Сущность религии, по Луману, состоит в работе с тайной, которая понимается не только как начало человеческого бытия, но и как то, называнию и определению чего наш язык всячески сопротивляется. «Тайное» и «непостижимое» для Лумана означает «сопротивляющееся языку».

Область, в которой существуют понятия религиозного и таинственного, находится на границе возможностей нашего языка. Хотя язык (и заданная им человеческая логика) и пытаются работать в этой сфере, они постоянно терпят фиаско.

Как пишет Луман в работе «Дифференциация», религия и магия «надзирают за границей с неизвестным»34. Но для того, чтобы такой надзор стал возможен, культура должна провести границу, отделив загадочное (пока неизвестное) от таинственного, т. е. не познаваемого в принципе.

Впервые тяга к необъяснимому (или пока не объясненному) проявляется в культуре барокко, бывшей во многих отношениях первой пробой европейского рационализма. Здесь таинственное и загадочное еще не окончательно разделились – как мир и текст в «Словах и вещах» Мишеля Фуко. Отсюда происходит то ощущение сказочности, которое охватывает нас при разглядывании картинок в естественнонаучных сочинениях барочных эрудитов. Подземные океаны бушующего пламени на иллюстрациях в книгах Атаназиуса Кирхера оказываются метафорой первоначальной свободы, с которой человек еще не научился обращаться должным образом. Но именно на этой ненадежной почве со временем вырастает современная наука и современная рациональность.

А. В. Михайлов определял барокко как всеобщую риторическую культуру, предполагающую сравнение всего со всем35. Но это определение лишь развивает воззрения барочных авторов. Так, Эммануэле Тезауро в знаменитом трактате по риторике «Подзорная труба Аристотеля» (1654) описывает мироздание как всеобщую грамматику.
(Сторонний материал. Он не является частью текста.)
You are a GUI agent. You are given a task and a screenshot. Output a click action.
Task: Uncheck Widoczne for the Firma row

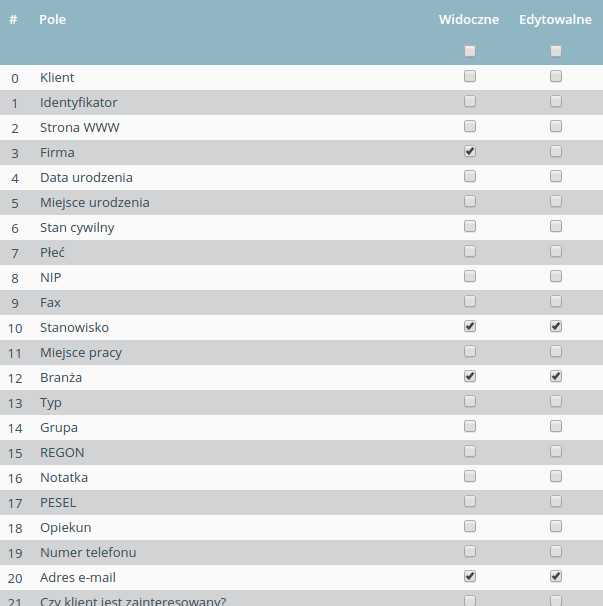(470, 151)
Таким образом, тайна – то, что находится за пределами этих грамматик.

Вопросы Тиберия, о которых говорит Браун, относятся к области загадочного, поскольку предполагают однозначные ответы, точно так же, как Ахиллес, скрываясь среди женщин, назывался каким-то одним именем. Но сама тема его книги располагает к меланхолии, соприкасающейся с загадочным именно потому, что картина прошлого, которую мы можем восстановить по материальным свидетельствам, принципиально неполна.

Фрагментарность (и порожденная ей меланхолия) возможна только в правильном мире, где все границы между предметами и явлениями четко очерчены. В этом и только в этом мире возможна история во всех смыслах слова: как осознание линейного течения времени, как ощущение перемен и как последовательность событий, которую можно рассказать.

Сатурн оказывается воплощением ушедшего стазиса, но этот стазис одновременно осознается как глубоко трагическое бессилие.

Уже упоминавшийся Фридрих Георг Юнгер в книге «Греческие мифы» пишет, что Кронос-Сатурн страдает от невозможности действия (видимо, он его страстно, хоть и тайно, желает). Впоследствии Сатурн выступает в роли некоего темного властелина (хотя его нельзя назвать однозначно злым), а в символическом плане – как искушение прошлым.

«Неподвижность Кроноса, – пишет Юнгер, – заключается в движении, которое неизменно и однообразно повторяется, согласно предначертанным путям. Кронос движется, но ничего не совершает. В Зевсе же совершается движение»36. Далее он уточняет, что «Кронос властвует над круговоротом стихии, [где] все возвращается, повторяется, уподобляется самому себе»37.

Век Сатурна считается Золотым веком, но вряд ли этот Золотой век мог бы нам понравиться. «Здесь, – объясняет Юнгер, – нет развития, нет прогресса, нет никакого изменения, запечатлеваемого памятью и воспоминанием; здесь присутствует лишь периодическое повторение поколений, возвращающихся назад и погружающихся в неизвестность. От них до нас ничего не доходит; они увядают, как трава, и опадают, как листья деревьев. Здесь человек еще не имеет судьбы»38, поскольку он един с природой, и даже смерть его естественна и не семиотизирована, но подобна увяданию осенней листвы. Этот мир бессловесен, как и его обитатели.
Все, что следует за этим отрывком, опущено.